Let's fast forward just a bit. I am still a contributing member of the hard-working technology community. My husband and I own a business that helps other businesses every single day. But there is a difference. Not once, in the last 21 months have I ever been awakened with the thought of "Today I must grind. Today I must stress myself to the edge. Today I must prove myself over and over again because past success means nothing. Today I must HUSTLE." Nope. Not once. Am I successful? You bet. Not just professionally, but also as a Wife, as a Mom, as a Friend. I am enjoying a balanced soul that had eluded me for five decades. I've lost 50 pounds. I do yoga and workout 3-4 days a week. I am aware of the person that I am in all aspects. I am happy. I AM NOT A HUSTLER. Have you read the definition of Hustle? It's not exactly postive:
force (someone) to move hurriedly or unceremoniously in a specified direction."they hustled him into the back of a horse-drawn wagon"
NORTH American informal
obtain by forceful action or persuasion."the brothers headed to New York to try and hustle a record deal"
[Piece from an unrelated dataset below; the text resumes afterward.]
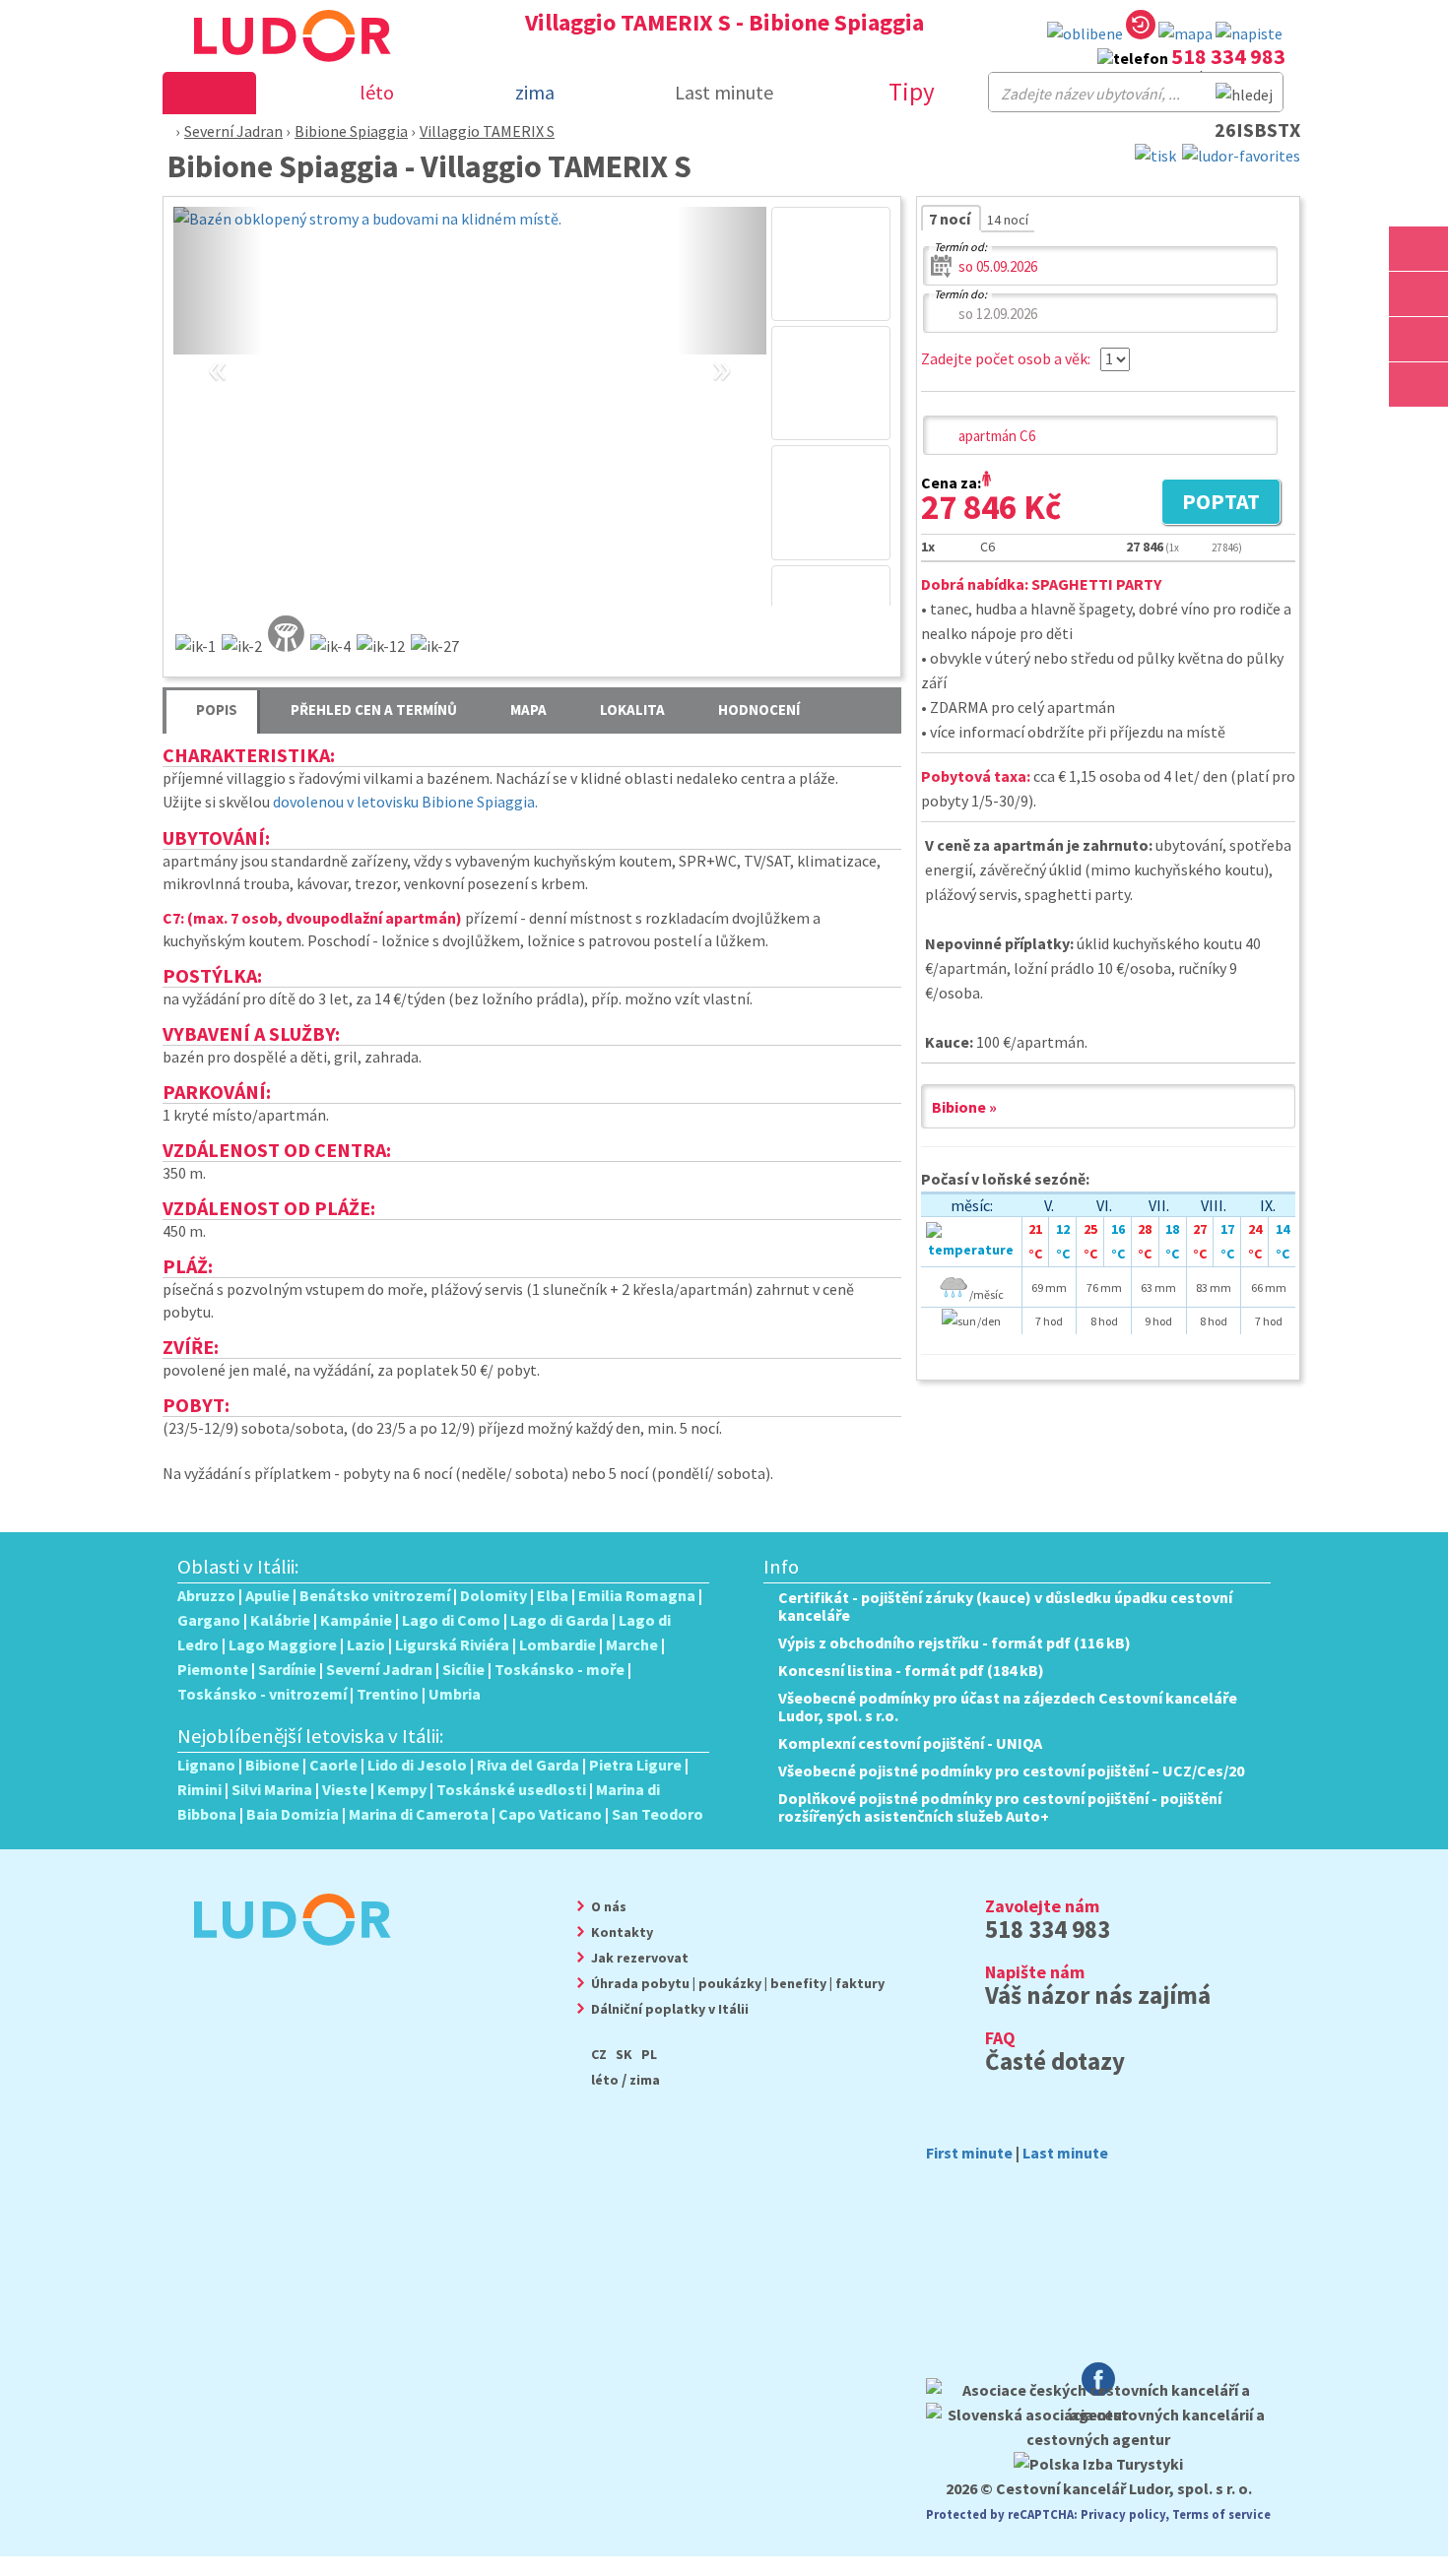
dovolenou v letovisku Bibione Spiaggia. (405, 801)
busy movement and activity."the hustle and bustle of the big cities"
NORTH AMERICAN informal
a fraud or swindle.
A FRAUD OR A SWINDLE. Let that sink in for a moment, friends.
Today I saw a post in a Facebook group to which I belong. Someone was asking if others in the group worked on Saturdays. The responses made me cringe. Now, let me say, I do occasionally work on a Saturday, on a holiday, or during hours that would be considered outside of traditional business hours. I am not judging work ethic here. I am, however, appalled that this post became a braggadocious contest of who was "Hustling" the hardest. The comment that made me cringe the most? It was the overused cliche "you can rest when you are dead". Ouch. Had that poster heard that phrase at some point, thought it was cool, and adopted it as their professional mantra? Dangerous. Yes, I am sure I will rest when I am dead, but seriously, I want to rest while I am alive. I want to enjoy a sunset with my friends while sitting at the edge of a lake, I want to be there for my kids when they need a shoulder to cry on. I want to laugh with my husband. Not after I am done hustling. I want to do those things now.
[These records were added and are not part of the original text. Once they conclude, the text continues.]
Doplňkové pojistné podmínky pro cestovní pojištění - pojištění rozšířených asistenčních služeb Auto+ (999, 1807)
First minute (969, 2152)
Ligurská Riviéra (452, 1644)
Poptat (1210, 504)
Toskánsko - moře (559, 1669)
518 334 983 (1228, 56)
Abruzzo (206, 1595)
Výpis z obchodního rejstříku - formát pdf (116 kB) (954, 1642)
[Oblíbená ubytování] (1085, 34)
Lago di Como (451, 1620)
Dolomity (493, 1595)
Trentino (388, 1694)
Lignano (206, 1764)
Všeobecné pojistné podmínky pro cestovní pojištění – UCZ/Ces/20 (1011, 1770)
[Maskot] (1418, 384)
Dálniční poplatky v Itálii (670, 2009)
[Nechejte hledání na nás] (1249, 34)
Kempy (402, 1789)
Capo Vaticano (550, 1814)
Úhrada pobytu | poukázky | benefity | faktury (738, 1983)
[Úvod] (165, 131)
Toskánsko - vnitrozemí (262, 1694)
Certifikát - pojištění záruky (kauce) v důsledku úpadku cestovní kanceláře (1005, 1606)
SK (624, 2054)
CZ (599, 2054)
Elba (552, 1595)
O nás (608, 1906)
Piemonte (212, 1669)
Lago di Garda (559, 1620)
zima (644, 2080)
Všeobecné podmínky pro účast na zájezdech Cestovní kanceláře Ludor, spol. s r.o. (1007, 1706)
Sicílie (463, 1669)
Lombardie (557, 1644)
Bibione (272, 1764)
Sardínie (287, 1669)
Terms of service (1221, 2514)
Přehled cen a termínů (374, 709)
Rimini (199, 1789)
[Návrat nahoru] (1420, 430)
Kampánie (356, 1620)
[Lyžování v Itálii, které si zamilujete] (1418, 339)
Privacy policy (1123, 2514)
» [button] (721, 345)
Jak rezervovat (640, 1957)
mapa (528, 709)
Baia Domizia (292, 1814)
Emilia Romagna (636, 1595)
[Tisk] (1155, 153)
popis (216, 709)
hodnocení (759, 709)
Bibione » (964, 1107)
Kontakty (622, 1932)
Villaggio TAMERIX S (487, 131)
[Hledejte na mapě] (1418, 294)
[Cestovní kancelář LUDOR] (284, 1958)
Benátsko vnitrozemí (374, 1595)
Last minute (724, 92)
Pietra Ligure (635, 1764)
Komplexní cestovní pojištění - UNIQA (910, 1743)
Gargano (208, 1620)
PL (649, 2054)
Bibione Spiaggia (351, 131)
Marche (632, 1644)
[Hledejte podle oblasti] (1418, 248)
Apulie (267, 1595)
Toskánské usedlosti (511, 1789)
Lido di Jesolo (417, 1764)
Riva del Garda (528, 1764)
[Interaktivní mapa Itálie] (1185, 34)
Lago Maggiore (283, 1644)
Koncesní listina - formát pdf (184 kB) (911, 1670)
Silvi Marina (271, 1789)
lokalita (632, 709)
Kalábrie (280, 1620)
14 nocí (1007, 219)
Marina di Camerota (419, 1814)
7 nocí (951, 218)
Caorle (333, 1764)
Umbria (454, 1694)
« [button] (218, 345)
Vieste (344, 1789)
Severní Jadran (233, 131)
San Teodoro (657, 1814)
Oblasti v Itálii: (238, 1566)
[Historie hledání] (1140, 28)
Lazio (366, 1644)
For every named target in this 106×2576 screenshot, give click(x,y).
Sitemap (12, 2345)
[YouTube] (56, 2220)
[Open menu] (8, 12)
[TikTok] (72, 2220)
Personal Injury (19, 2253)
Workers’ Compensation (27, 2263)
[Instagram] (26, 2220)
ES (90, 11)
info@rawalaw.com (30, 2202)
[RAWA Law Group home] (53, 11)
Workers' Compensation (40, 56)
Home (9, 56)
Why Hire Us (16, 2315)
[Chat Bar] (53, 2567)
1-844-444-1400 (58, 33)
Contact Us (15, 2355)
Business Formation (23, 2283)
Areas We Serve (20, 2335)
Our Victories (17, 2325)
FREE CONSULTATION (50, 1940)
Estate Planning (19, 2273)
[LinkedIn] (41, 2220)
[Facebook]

I may be in the minority, but if our paths do happen to cross, please don't tell me how hard you are hustling. I will not be impressed. Tell me about the great game last week where your kid pitched a no-hitter. Share with me the adventure you experienced when you discovered an amazing bike path with your spouse. Don't show me your frequent flyer miles, show me how you have grown as a human and are enjoying your life now, while you are alive.
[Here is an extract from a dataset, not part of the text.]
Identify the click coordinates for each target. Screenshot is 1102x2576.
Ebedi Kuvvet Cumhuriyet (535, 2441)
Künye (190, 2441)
I will leave you with words that, I am sure, you have already heard. I was profoundly saddened when, earlier this week, Barbara Bush passed. Her words from a commencement speech at Wellesley College in 1990, albeit simple words, state the obvious:
“At the end of your life, you will never regret not having passed one more test, winning one more verdict, or not closing one more deal,” she said. “You will regret time not spent with a husband, a child, a friend or a parent.”
Be well, my friends. Be balanced. Eliminate the Hustle.